From the entries that follow, extract each line holding the string "Continue".

[Collection entries]

☆ ☆ ☆

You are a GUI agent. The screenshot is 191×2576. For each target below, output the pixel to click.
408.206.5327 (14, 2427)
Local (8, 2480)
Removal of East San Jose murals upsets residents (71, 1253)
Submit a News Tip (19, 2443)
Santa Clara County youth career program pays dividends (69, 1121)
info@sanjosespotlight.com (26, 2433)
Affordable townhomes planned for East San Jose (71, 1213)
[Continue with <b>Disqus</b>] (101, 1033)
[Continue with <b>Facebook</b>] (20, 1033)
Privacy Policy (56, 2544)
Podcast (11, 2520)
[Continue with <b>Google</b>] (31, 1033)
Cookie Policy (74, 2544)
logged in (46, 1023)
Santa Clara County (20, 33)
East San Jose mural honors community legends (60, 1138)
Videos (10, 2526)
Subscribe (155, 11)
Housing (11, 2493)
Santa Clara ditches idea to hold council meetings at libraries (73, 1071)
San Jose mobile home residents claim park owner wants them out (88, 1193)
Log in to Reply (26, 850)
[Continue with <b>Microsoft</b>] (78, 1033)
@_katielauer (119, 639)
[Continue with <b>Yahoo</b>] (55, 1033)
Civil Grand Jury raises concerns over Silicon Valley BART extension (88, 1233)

☆ ☆ ☆

== RESPONSE TO THIS EXERCISE ==
[Continue with <b>Disqus</b>] (101, 1033)
[Continue with <b>Facebook</b>] (20, 1033)
[Continue with <b>Google</b>] (31, 1033)
[Continue with <b>Microsoft</b>] (78, 1033)
[Continue with <b>Yahoo</b>] (55, 1033)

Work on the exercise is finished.